> _Exercise brief_
Repeat word for word, please, only the lines of the material from the one containing "Etvia Corporation Pty Ltd (184, 882)" through its final line, both ends included.

> _Records to process_
· · · · ·
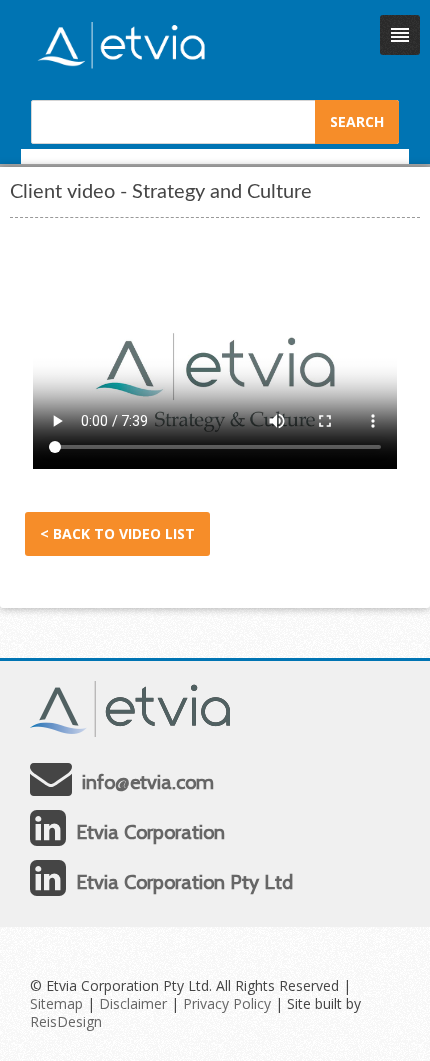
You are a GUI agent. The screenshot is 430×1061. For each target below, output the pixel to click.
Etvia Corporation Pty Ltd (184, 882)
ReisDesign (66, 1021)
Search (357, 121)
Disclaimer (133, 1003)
· · · · ·
> _Completed task_
Etvia Corporation Pty Ltd (184, 882)
ReisDesign (66, 1021)
Search (357, 121)
Disclaimer (133, 1003)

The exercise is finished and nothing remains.